Saturday, July 28, 2012

Take the Cannoli

Ridiculously jet-lagged.  Gulping diet Coke and forcing awakeness, I was just about to crawl into pajamas and prepare for a slow slide to sleep when Taylor got a phone call.

Cut to two hours later.  Our kitchen was filling with the scent of salmon and crusty bread, homemade pasta and freshly made meat sauce--all prepared by our pro-chef friend.  My friends, this is the definition of luxury.  Having gourmet meals made in your home.  I highly, highly recommend.  

But the best part of the evening?  Gathering in the living room, made damp and humid from the bodies and the cooking and the overcast summer air outside.  Clutching plates full of authentic Italian food, only to be lost in the world of a New York fueled by mob politics and intrigue, courtesy of the Corleone Family.  

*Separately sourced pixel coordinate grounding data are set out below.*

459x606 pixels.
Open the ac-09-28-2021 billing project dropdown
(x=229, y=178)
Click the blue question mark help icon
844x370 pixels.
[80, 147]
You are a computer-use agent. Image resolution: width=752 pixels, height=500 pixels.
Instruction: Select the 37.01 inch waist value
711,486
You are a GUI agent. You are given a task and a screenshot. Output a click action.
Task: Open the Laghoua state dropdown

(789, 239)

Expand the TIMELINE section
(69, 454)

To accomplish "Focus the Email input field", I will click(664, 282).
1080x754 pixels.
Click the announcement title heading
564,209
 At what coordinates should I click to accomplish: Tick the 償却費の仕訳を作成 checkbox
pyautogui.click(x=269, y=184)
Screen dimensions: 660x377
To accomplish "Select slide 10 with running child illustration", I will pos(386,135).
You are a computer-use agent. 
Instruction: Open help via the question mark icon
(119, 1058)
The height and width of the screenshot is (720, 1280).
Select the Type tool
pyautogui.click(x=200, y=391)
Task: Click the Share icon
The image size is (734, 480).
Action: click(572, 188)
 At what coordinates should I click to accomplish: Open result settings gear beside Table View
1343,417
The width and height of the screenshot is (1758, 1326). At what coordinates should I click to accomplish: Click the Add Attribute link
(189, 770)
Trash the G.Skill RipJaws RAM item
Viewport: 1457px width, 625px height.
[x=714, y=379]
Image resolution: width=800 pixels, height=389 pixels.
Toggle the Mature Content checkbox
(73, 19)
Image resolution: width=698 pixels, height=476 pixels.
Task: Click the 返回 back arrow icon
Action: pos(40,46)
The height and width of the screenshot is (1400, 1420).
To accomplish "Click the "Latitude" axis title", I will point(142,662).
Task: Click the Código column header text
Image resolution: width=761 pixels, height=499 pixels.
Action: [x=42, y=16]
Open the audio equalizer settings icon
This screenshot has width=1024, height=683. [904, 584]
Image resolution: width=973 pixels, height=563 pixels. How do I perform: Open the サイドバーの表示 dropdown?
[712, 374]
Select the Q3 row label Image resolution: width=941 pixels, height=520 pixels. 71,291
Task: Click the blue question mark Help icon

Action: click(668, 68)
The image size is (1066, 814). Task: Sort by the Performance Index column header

We watched in silence, a rarity in this apartment.  But with some movies, talking is impossible.  With some movies, you have to pay attention, you have to pay respect.  You have to honor the shots, the script, the music.  The spot-on casting and the loveliness of nuance.  You have to quietly sit back when it is done, eyes alight and mouth contentedly smiling, knowing that incredible stories and worlds are still out there.

Tuesday, July 3, 2012

High and Dry

I was watching The Newsroom today when an interesting thought hit me... oh, you haven't seen The Newsroom yet?  Really?  That delightful new concoction from Aaron Sorkin that mixes cynicism with wild, patriotic optimism?  The TV show about a news show that wants to be fair, and thorough, and actually return to the state of honest journalism that has been sadly nonexistent in recent years?  That show starring Jeff Daniels and Sam Waterson and Emily Mortimer and Alison Pill (who was my favorite part of Scott Pilgrim) and Dev Patel (who I've hoped would do something to redeem his last appearance in the worst movie ever).  You know.  That show.*

Anyway.  Back to my evening and the inevitable exciting-ness therein.  As I was watching the second episode of The Newsroom, this aching started.  This slow burn spread from my sternum, burrowed though ribs and lungs and settled into a white hot point of despair right between ventricles and arteries and whatever necessary tubes lead to the heart.

I want to have a job I care about.  I so, so desperately want to have a job I care about.

There's a reason I haven't been writing a lot lately,either here or privately.  It's because while life is going great, and while I love being in Seattle and adjusting to being married (surprisingly easy, actually) and having new friends and new experiences, there is this constant drag on my spirit.  My job has been the greatest source of strife for me over the past few months.  Every day, I wake up soulsick, knowing that I have to drive and drive and then sit and sit, trying to fight apathetic teens and over-zealous parents, teaching a test I believe is fundamentally flawed, all while struggling against a broken system.  I hate it.  I HATE IT SO MUCH.

It's not a difficult job.  It's just mindless, and soul-sucking, and my branch is run by people who have absolutely no business being in charge of anything.  I'm lucky that I have an out soon, and that come August I start an excellent job at an excellent school.  But right now I'm stuck in the middle of this disaster.  It's a strange experience, witnessing a workplace fall apart.  I feel like I'm watching the tail-end of a year-long decline at my company, watching the students and teachers abandon ship one by one, and anxiously waiting for the time when I can put on my life preserver and jump off.
  
That's why it's difficult for me to view people that feel so strongly about the importance of what they are doing.  I am self-aware enough to know that I'm driven by passion, that I studied a field that could feed that need and that I'm quite skilled at to boot, yet here I am.  Drowning in the after tow of life-progression blues.  Trying my best to survive these two months until maybe, just maybe I can feel some drive and inspiration again.  Until I can float atop the waters, soaking in sunlight, rather than being sucked into the riptide.

*It's also that show that has some salty language, so if you have sensitive ears maybe it's not quite the show for you.  But may I recommend the first four seasons of The West Wing?